Documenting ZIP file indexing behavior

gmndrg · web-flow · commit 554c2ece1185 · 2022-09-07T20:47:38.000-06:00
diff --git a/articles/search/search-file-storage-integration.md b/articles/search/search-file-storage-integration.md
@@ -7,7 +7,7 @@ author: mattmsft
 ms.author: magottei
 ms.service: cognitive-search
 ms.topic: how-to
-ms.date: 02/21/2022
+ms.date: 09/07/2022
 ---
 
 # Index data from Azure Files
@@ -37,6 +37,16 @@ The Azure Files indexer can extract text from the following document formats:
 
 [!INCLUDE [search-document-data-sources](../../includes/search-blob-data-sources.md)]
 
+
+## How Azure Files are indexed
+
+By default, most files are indexed as a single search document in the index, including files with structured content, such as JSON or CSV, which are indexed as a single chunk of text. 
+
+A compound or embedded document (such as a ZIP archive, a Word document with embedded Outlook email containing attachments, or an .MSG file with attachments) is also indexed as a single document.

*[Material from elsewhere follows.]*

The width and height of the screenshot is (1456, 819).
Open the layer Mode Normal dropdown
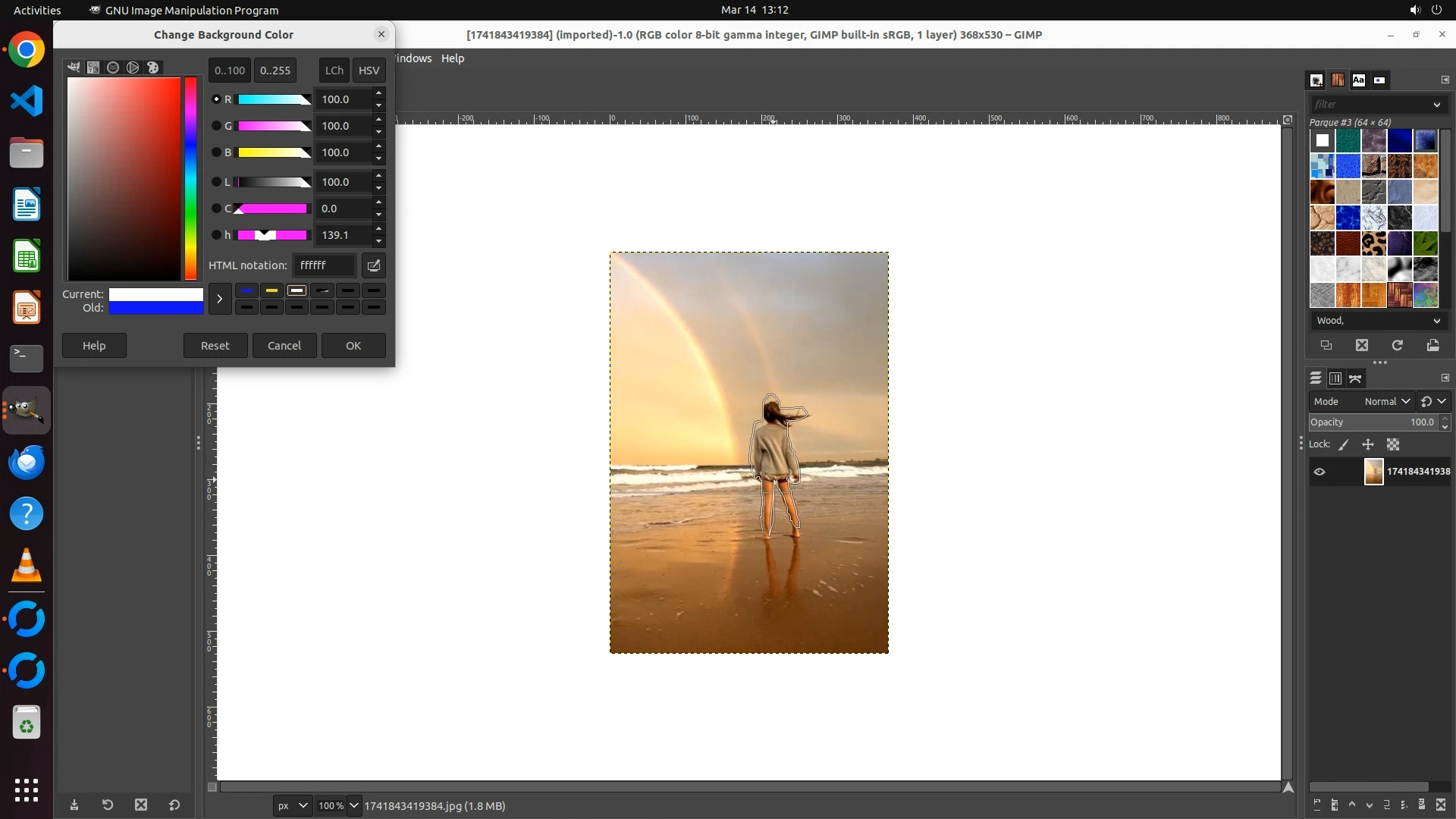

For example, all images extracted from the attachments of an .MSG file will be returned in the normalized_images field. If you have images, consider adding [AI enrichment](cognitive-search-concept-intro.md) to get more search utility from that content.
+
+Textual content of a document is extracted into a string field named "content". You can also extract standard and user-defined metadata.
+
+
 ## Define the data source
 
 The data source definition specifies the data to index, credentials, and policies for identifying changes in the data. A data source is defined as an independent resource so that it can be used by multiple indexers.